B. Long-Term Preventive Controls:
- Automated Compliance Guardrail: Implement a “Hard Stop” in the CBS that prevents any debit or fee posting from a product type designated for regulatory exemption (e.g., BSBD) for specific services.
- DEA Automation & Dual-Control: Introduce a fully automated, system-driven DEA sweep module that runs monthly, not just at the regulatory deadline. Implement a mandatory, multi-level digital approval workflow for the transfer file.
- Enhanced Compliance Testing: Embed compliance scenarios (e.g., BSBD rules, KYC limits, DEA timelines) into the standard project management lifecycle for ‘all’ technology changes and product rollouts (Shift-Left Compliance).
4. Lessons Learnt for the Bank
This penalty underscores three crucial, non-negotiable principles for all banking operations:
- Vigilance on Basic Services: Non-compliance related to BSBD accounts is a severe oversight, as these services are designed for financial inclusion. Meticulous adherence to ‘zero-fee’ mandates for these accounts must be a top priority.

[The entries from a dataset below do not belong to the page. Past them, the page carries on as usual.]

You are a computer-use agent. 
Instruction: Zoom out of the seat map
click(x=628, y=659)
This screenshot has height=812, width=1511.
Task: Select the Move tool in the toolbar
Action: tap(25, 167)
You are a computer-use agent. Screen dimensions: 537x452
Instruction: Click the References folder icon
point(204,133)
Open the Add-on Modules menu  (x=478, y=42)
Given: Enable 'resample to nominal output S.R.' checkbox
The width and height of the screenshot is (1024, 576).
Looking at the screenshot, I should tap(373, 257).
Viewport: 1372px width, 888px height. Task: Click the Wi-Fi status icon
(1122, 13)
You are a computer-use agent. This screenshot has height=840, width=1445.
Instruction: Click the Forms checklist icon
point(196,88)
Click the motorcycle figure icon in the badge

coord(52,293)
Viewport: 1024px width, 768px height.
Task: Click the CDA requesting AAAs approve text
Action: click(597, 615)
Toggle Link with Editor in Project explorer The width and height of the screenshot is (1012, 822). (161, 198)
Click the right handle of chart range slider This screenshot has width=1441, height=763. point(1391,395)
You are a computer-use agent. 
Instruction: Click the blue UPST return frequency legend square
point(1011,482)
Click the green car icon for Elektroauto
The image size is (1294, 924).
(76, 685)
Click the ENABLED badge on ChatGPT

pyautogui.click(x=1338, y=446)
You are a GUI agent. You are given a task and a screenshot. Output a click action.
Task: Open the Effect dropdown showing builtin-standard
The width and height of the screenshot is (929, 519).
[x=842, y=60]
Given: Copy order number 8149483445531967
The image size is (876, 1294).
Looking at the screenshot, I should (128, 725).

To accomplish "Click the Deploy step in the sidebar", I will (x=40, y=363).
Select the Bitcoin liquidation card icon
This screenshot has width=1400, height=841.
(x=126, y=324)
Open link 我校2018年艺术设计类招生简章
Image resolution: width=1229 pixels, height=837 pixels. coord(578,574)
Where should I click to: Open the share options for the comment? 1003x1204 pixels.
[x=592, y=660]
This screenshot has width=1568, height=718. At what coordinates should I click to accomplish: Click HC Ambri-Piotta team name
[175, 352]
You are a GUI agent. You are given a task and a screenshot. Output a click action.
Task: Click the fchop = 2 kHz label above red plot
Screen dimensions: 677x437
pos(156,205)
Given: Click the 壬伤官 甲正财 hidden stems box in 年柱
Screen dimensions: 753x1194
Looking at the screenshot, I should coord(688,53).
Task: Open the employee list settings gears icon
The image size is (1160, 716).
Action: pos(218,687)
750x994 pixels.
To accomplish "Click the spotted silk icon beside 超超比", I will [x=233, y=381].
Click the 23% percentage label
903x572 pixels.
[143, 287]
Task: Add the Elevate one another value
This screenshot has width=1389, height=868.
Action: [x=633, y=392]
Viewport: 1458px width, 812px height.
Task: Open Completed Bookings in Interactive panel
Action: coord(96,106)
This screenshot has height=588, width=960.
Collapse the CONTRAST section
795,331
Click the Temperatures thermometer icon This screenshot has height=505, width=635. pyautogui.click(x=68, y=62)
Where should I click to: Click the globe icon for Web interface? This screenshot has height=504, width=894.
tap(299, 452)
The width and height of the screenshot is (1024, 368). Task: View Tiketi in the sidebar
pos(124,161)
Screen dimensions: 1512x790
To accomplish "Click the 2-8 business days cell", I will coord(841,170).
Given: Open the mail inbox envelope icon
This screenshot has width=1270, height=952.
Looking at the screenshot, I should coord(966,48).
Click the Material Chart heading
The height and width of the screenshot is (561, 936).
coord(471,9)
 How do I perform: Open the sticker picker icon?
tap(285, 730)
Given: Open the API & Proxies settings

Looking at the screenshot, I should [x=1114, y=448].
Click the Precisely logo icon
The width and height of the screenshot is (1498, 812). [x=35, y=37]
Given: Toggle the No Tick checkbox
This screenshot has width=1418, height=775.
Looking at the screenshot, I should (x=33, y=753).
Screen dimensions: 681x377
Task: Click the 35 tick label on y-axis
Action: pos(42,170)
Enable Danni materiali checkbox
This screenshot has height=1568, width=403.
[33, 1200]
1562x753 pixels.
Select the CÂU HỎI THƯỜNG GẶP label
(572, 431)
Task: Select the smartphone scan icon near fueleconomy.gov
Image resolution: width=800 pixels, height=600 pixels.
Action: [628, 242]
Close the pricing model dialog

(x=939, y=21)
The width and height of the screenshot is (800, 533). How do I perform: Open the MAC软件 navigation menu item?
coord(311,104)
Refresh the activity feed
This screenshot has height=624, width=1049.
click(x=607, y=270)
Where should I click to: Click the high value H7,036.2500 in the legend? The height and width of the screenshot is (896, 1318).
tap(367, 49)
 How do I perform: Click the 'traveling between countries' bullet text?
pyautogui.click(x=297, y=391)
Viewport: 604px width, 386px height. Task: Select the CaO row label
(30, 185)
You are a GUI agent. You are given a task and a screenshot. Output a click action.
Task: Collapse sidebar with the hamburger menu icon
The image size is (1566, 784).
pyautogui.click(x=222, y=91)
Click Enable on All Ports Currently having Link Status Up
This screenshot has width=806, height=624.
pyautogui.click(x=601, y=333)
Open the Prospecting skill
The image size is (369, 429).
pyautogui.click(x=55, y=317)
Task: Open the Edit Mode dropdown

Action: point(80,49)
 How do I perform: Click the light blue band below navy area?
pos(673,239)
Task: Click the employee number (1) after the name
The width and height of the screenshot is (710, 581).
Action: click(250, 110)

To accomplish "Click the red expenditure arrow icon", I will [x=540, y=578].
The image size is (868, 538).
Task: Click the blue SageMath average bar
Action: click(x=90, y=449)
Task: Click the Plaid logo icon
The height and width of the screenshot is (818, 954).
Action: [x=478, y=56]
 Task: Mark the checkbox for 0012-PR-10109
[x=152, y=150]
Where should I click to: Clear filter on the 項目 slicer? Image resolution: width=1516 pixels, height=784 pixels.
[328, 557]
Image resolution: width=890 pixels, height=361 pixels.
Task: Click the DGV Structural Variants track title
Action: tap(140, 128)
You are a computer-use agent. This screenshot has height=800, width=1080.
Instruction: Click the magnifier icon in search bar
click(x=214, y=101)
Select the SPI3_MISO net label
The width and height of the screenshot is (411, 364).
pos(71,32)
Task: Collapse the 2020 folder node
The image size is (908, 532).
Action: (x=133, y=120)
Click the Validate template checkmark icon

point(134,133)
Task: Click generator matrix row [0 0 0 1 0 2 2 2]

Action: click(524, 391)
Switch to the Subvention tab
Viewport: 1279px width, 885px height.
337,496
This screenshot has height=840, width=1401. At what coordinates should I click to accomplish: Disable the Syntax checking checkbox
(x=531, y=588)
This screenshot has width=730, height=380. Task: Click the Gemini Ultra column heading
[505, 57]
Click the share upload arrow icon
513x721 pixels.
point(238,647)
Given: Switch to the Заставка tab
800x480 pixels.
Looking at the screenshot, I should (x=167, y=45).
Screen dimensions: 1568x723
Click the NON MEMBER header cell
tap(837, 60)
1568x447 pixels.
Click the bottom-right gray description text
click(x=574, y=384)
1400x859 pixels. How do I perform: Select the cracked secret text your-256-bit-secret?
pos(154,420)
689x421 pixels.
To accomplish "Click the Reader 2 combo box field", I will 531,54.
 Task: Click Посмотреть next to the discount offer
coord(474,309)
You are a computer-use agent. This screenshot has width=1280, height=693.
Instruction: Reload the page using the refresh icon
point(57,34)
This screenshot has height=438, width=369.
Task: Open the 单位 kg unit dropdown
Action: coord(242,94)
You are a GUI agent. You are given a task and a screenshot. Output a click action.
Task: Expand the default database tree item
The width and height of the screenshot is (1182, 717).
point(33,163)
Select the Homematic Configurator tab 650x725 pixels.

- Governance of Unclaimed Assets: The management of dormant accounts and the timely transfer to the DEA Fund is a critical fiduciary duty. It requires a robust, automated, and strictly scheduled governance process, removing all scope for manual error or delay.
- Proactive Compliance Integration: Compliance must be integrated as a hard-coded check within IT architecture, rather than an external, post-facto audit function. Every new product or channel (like UPI) must be built with regulatory requirements as mandatory foundational features.